EXERCISE DIRECTIONS.
Leaving every picture out, repeat all of the entries below exactly.

DATASET.

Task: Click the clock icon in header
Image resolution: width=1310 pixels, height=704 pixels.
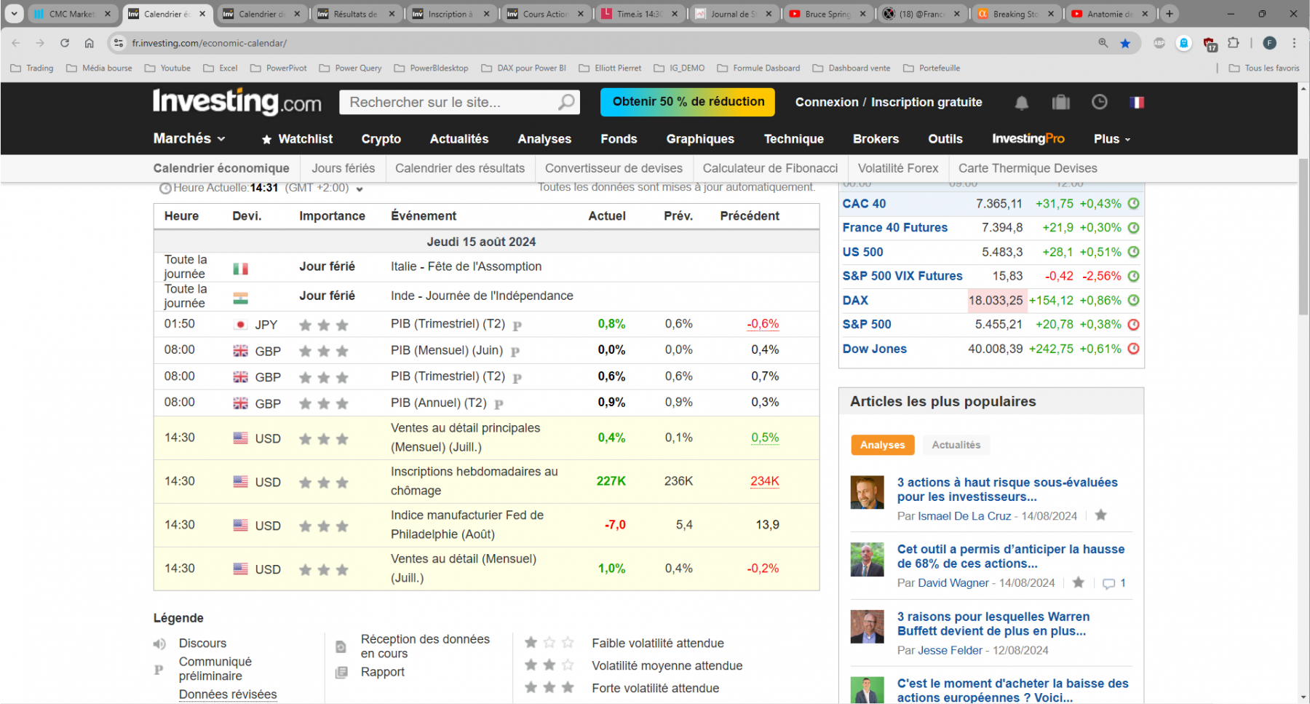Action: (1099, 102)
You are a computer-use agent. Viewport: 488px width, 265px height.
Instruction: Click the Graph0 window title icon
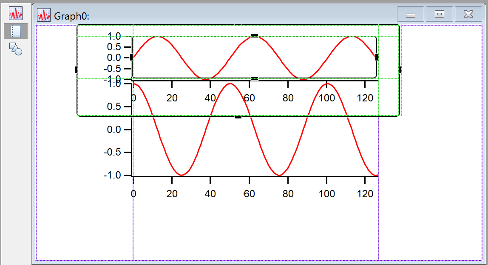[x=44, y=15]
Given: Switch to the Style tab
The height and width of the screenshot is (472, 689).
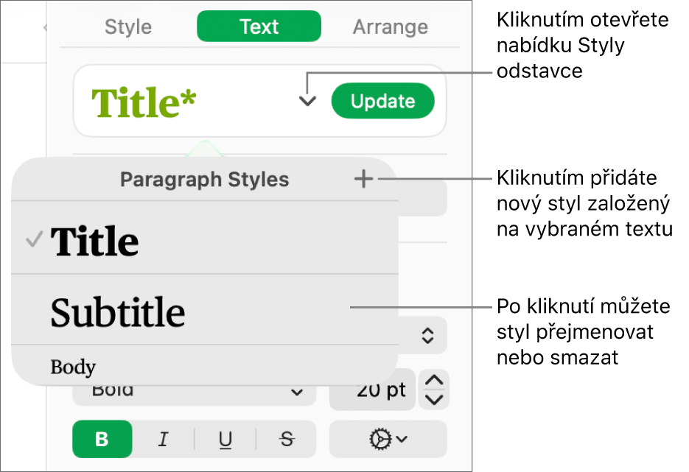Looking at the screenshot, I should click(127, 27).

YOUR SOLUTION.
Task: Click the clock icon in header
Image resolution: width=1310 pixels, height=704 pixels.
Action: (1099, 102)
You are a computer-use agent. Viewport: 488px width, 265px height.
Instruction: Click the Graph0 window title icon
[x=44, y=15]
Given: Switch to the Style tab
The height and width of the screenshot is (472, 689).
Looking at the screenshot, I should click(127, 27).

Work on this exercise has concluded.